Penguin, 2015
originally published as La chambre bleue, 1964
Translated by Linda Coverdale
156 pp
paperback
"How could he have guessed that this scene was something he would relive ten times, twenty times and more -- and every time in a different frame of mind, from a different angle...?"
A hot sunny day in August, a hotel room, and two people have just finished making love, "bodies still flushed with sensation and minds slightly dazed." Caught up in his own sort of post-sex floatiness, haze, afterglow -- whatever you want to call it -- Tony Falcone is dabbing at the blood on his lip where his lover/mistress over the past eleven months, Andrée Despierre has bitten him, barely listening to her and quietly responding as she asks him a series of questions, words that to him "hardly mattered," since for him, "They were talking for the pleasure of it, as one does after making love..." and
"Right now, nothing seemed important to him -- he felt good, in tune with the universe."Still in this frame of mind, where "only the present mattered," halfheartedly listening to Andrée, she asks him if he could really spend the rest of his life with her, and he, in a non-thinking sort of way answers "Sure..." But his happiness is interrupted when looking out the window overlooking the Place de Gare in the town of Triant, he sees something that causes him to grab his clothes, run out of the room and head to his car -- Andrée's husband Nicolas, who is heading right for the hotel. It may seem that Tony's managed to escape, but in reality, he's already trapped in a nightmare. He just doesn't know it yet.
However, we know that something has happened just three pages in as Tony describes a "psychiatrist appointed by the examining magistrate" asking him questions about that day, and "studying his reactions." It's that series of questions, the conversation between Andrée and Tony that he is asked to remember, but why we don't exactly know. It is that scene which he will be called upon to "relive ten, twenty times and more -- ... every time in a different frame of mind and from a different angle." And indeed, the conversation crops up several times throughout this story, and as we begin to learn what has happened that puts Tony in front of an examining magistrate, it takes on more meaning each time.
But Tony, who is married to a wife he loves and has a young child, struggles to make everyone understand about his affair with Andrée and the blue room, where for him,
"nothing was real.
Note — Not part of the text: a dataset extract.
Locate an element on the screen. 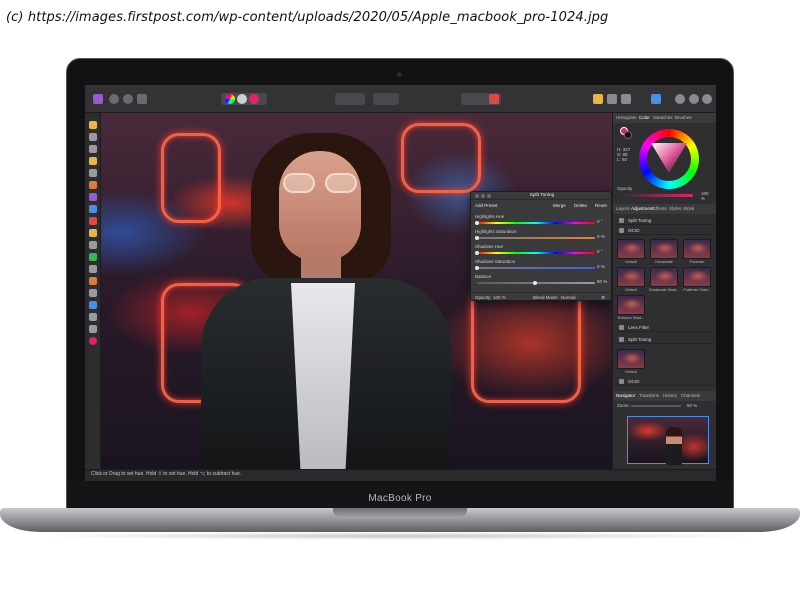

Or rather, its reality was of a different nature, incomprehensible anywhere else."Outside of that space they'd never been a couple; as he says, "they were an 'us' only in a bed" there. For him, their lovemaking was intoxicating; both shared "an animal pleasure" he'd never known with any other woman. She is, to Tony, the fulfillment of his sexual desire and passion. But more importantly, as things progress, we hear from Tony that no one can really understand the present without an understanding of the past. As he says,
"They thought, all these people in Poitiers, policemen, magistrates, doctors, even that unnerving lady psychologist, that they were going to establish the truth, when they knew nothing about the Despierres, the Formiers, and so many others who were important in their own ways."As in most of his work, Simenon launches us quickly into the past, which ties directly to the present while the principals try to get to the truth. But we are quick to learn that truth here isn't exactly absolute -- although Tony tries to be as honest and candid as possible, past and present circumstances are "True and false, like all the rest of it." But the author does something more here, taking us beyond the past and present into the future, and does it so skillfully that it just becomes part of the flow even as he makes the shifts.
With Simenon's gift for detail, his focus on human nature and his characters, his ability to produce a sort of claustrophobic atmosphere that only becomes more confining as time goes on, and his excellent economy of prose where every word, every phrase is carefully measured and never wasted, The Blue Room offers an intense study of a man who unwittingly creates his own hell and becomes trapped, with no possibility of escape; as he is continuously questioned, he is also forced to face his own role and his own responsibility for what has happened.
The length of this book might fool you into thinking that you can buzz through it in a day, but don't do it. There is so much going on here and it needs to be given your utmost attention because everything, and I do mean everything in this story matters. I did about 40 pages per day just to absorb it all, and even after a second read, I'm sure there's much more that I could get out of it. It is, quite frankly, genius writing, but then again, most of Simenon's books are.
Beyond highly recommended, especially for readers who want a challenge and who want to take the time to get underneath what seems to be a fairly cut-and-dried story. Trust me -- it is anything but.